■ **What to do**: What follows is a listing; repeat exactly, and only, its lines from the one holding "Click the Fetch" through the last, leaving any pictures out.

■ **Extracted data**:
Start of Block

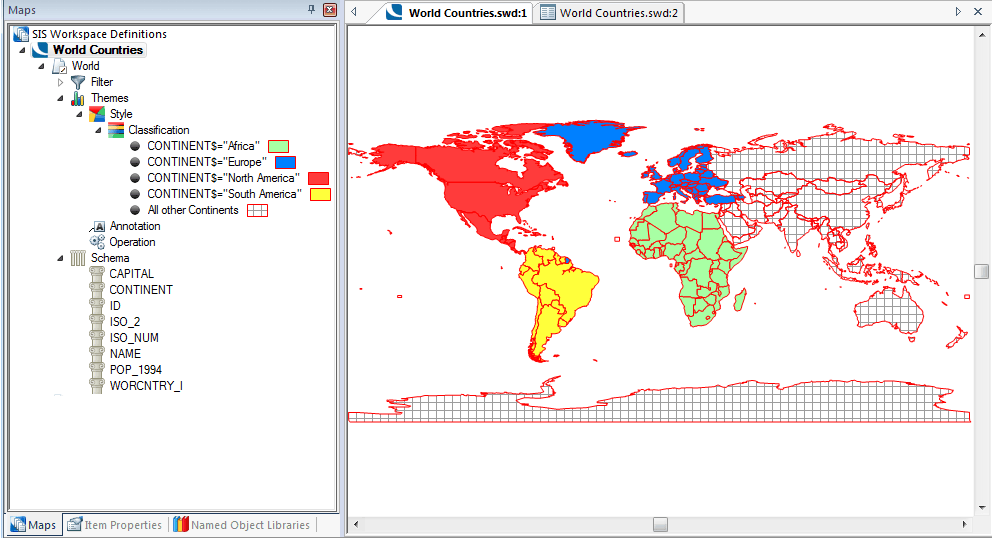Toggle the CONTINENT$="Africa" class bullet

click(x=135, y=146)
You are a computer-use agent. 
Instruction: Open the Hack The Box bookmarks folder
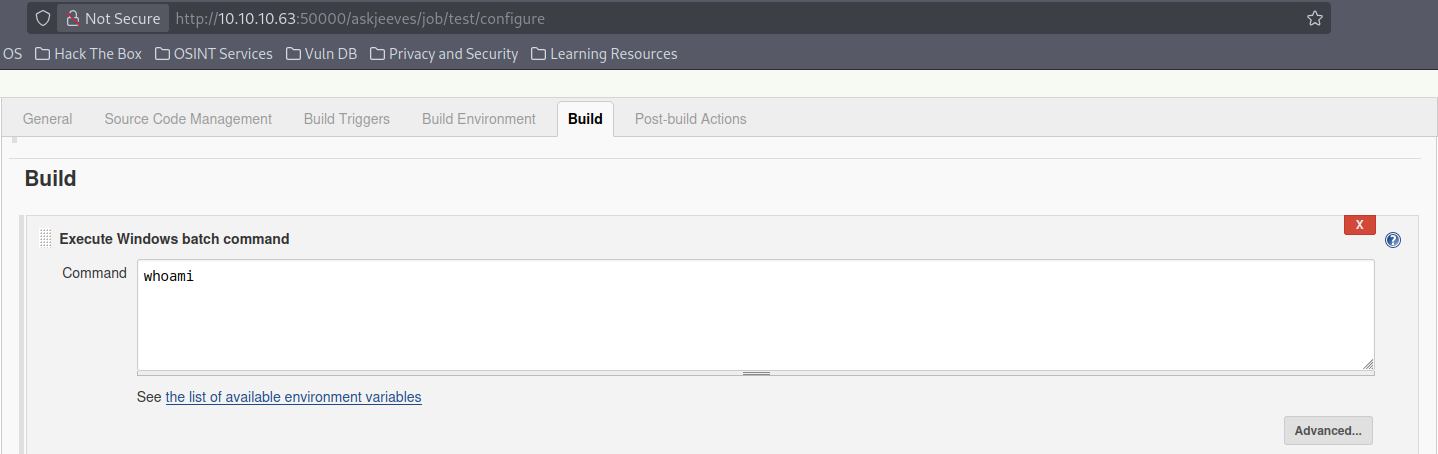[88, 54]
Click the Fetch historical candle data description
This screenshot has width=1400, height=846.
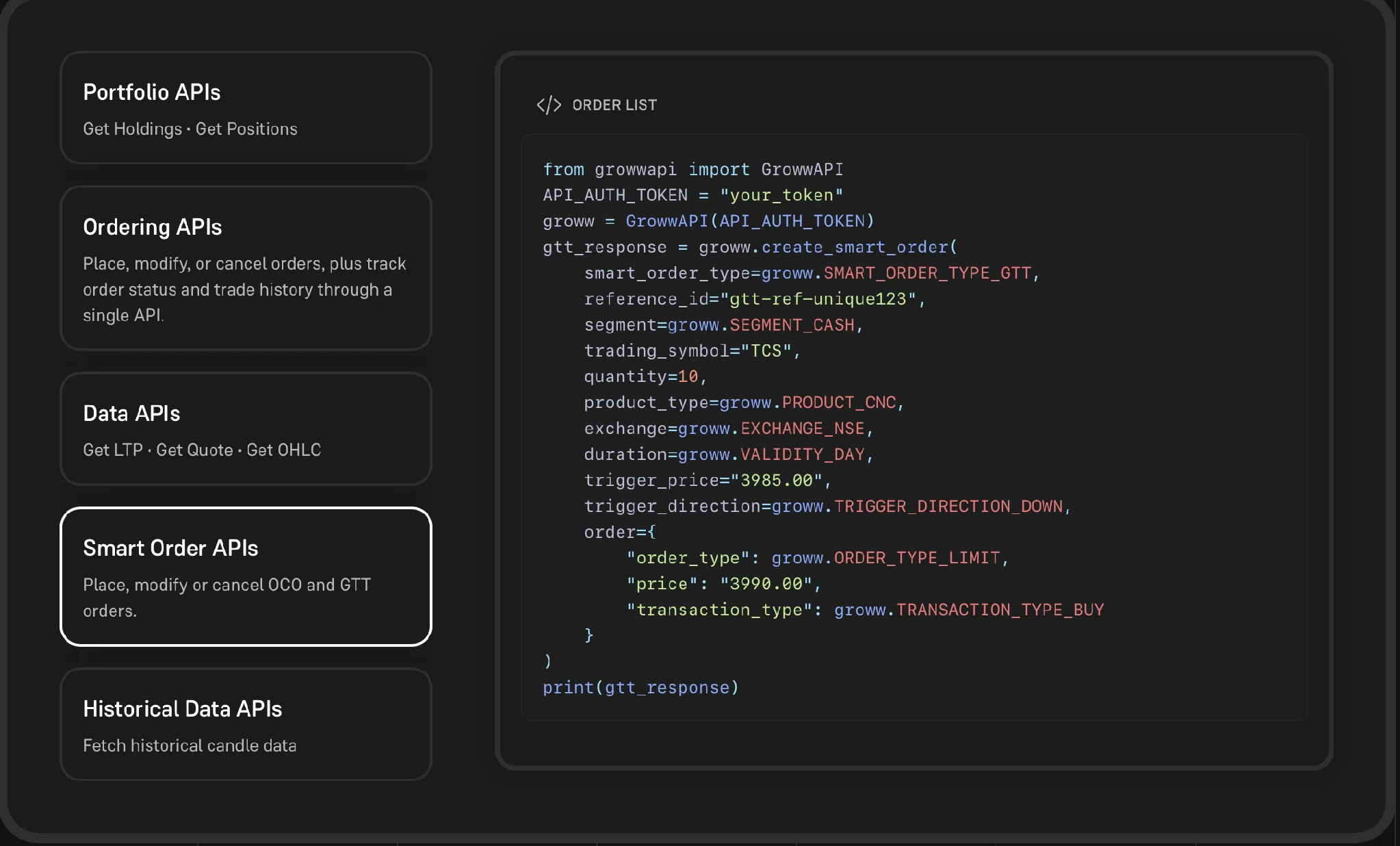pos(190,745)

End of Block

■ **Answer box**:
Click the Fetch historical candle data description
This screenshot has width=1400, height=846.
pos(190,745)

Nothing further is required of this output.